3 August 2009

2.2. Building a model

The collection of information on the genetic regulatory network under study gives rise to a schema summarizing the relevant genes, proteins, and interactions. In the next step, this schema is transformed into a GNA model of the network, by adding more information on the regulation of the genes. A GNA model has the form of a system of piecewise-linear differential equations (PLDEs), completed by a set of inequality constraints. The formulation of the model will be illustrated here, by means of the simple example introduced in the previous section.

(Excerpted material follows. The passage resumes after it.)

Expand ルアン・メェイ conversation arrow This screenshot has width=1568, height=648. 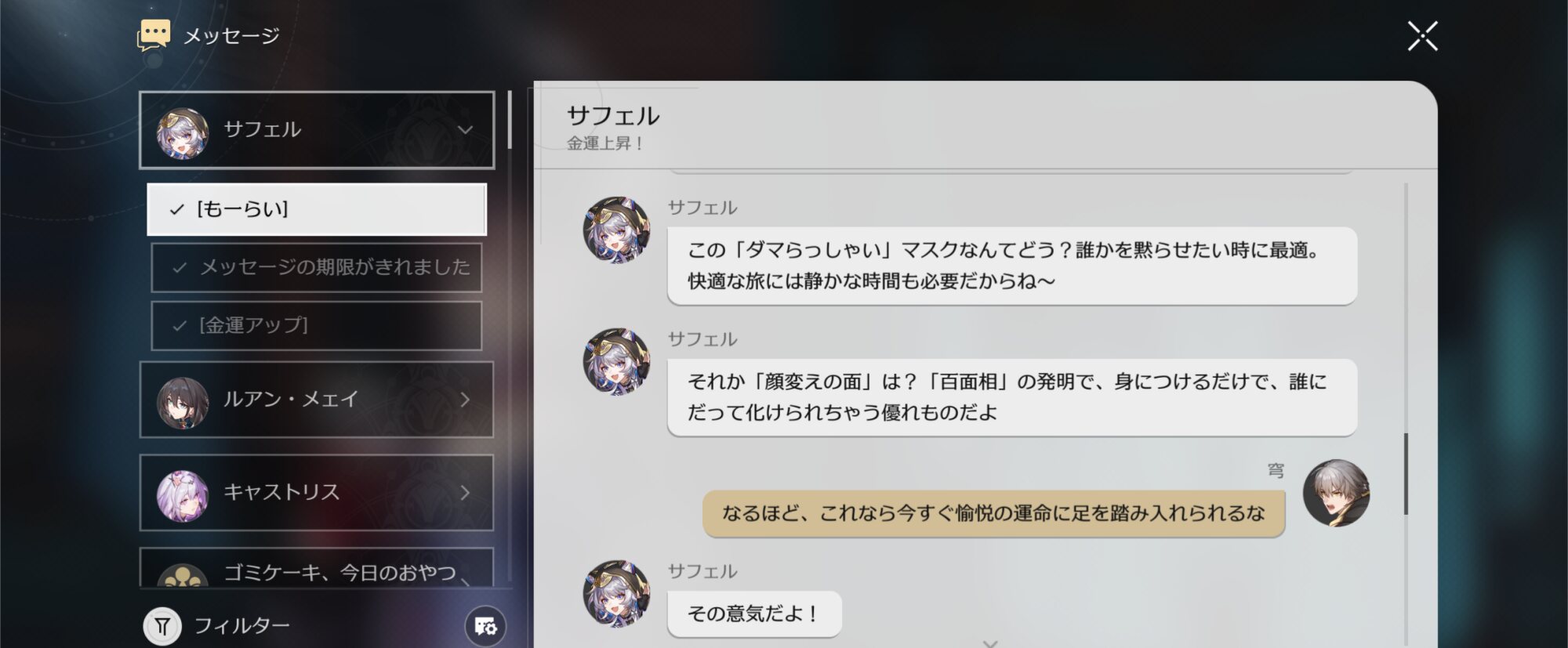tap(465, 400)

The model-building process consists of four parts:

  1. Definition of state and input variables

  2. Definition of parameters

  3. Definition of state equations

  4. Definition of inequality constraints

2.2.1. Definition of state and input variables

In order to start a new model, choose New project in the File menu. GNA opens a desktop with two components: the project tree and the influence graph window. The project tree lists the variables of the model as well as the initial conditions, atomic propositions and properties, while the Influence graph window summarizes the relations between the variables, thus capturing the regulatory structure of the network. More precisely, an arrow in the influence graph means that the protein at the tail of the arrow influences the synthesis or degradation of the protein at the head of the arrow. In the special case that a protein influences its own synthesis or degradation, the arrow is replaced by an emphasized border. If you start a new model, no variables and initial conditions have been defined yet, and the influence graph is empty. Most of the time, however, you will not build a model from scratch, but start from an earlier model. In that case, you choose Open project... in the File menu to load the earlier model you have decided to use as a template. You may import models from earlier GNA versions (text files with the extension .gna) by choosing Import model... in the File menu. It is also possible to import a model in SBML format, by choosing Import model from SBML... in the same File menu.

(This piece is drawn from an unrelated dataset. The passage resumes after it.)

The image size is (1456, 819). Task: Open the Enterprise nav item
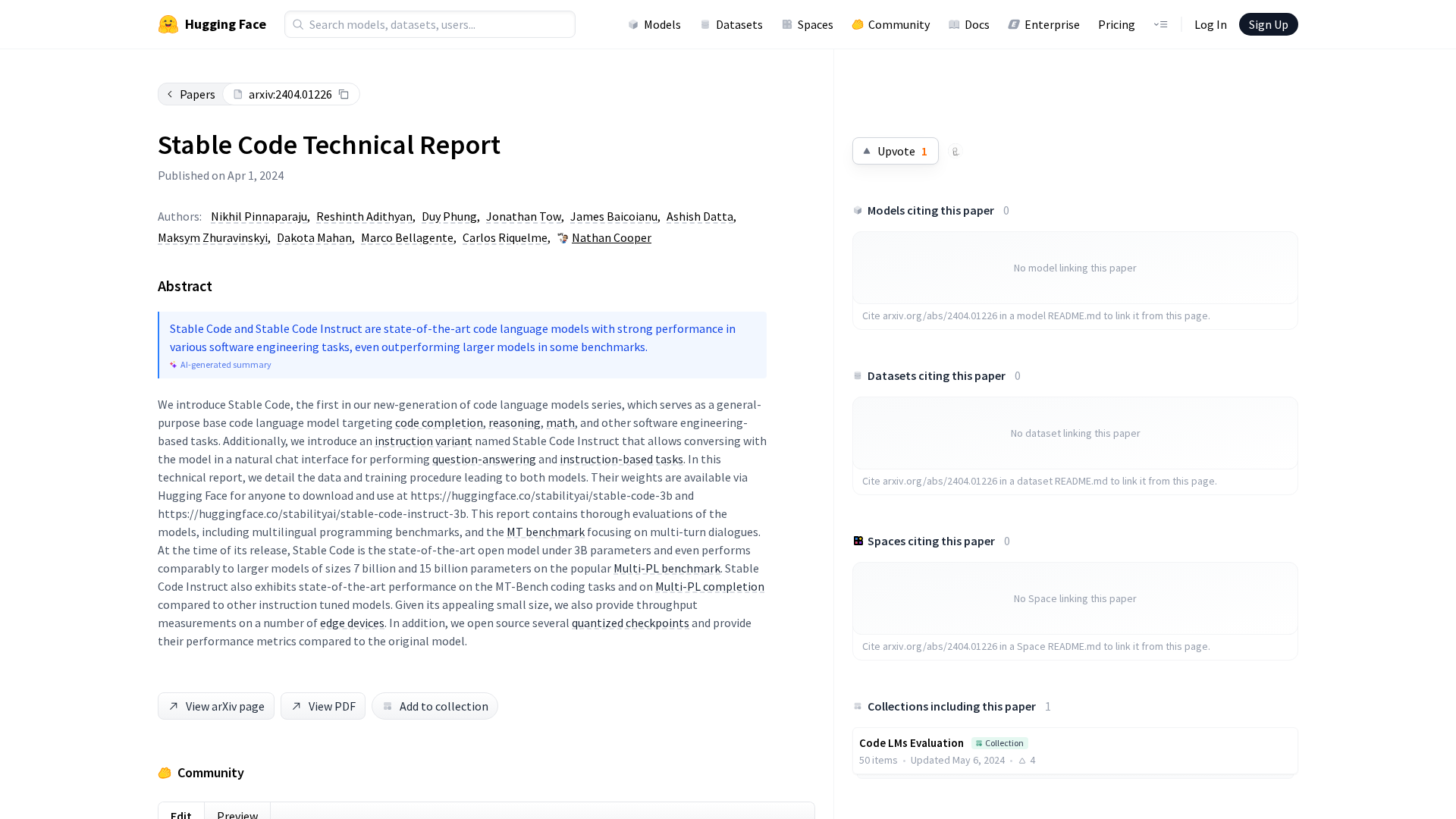point(1043,24)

The variables in the model represent the concentrations of the proteins encoded by the genes in the network. The variables are created by choosing the option New variable in the Edit menu. You can also press the right button of your mouse when the cursor is on the model item in the Project window. In the remainder of this page, we will omit the shorthand commands for menu options, which are listed in the overview of GNA functions. The creation of a variable is accomplished by specifying its name and leads to the opening of the Variable window. In the case of the example network, three variables are defined: x_a, x_b, and x_c, as shown in Figure 2.2 below. After their creation, variables can be renamed or deleted, by means of the options Rename variable and Delete variable in the Edit menu.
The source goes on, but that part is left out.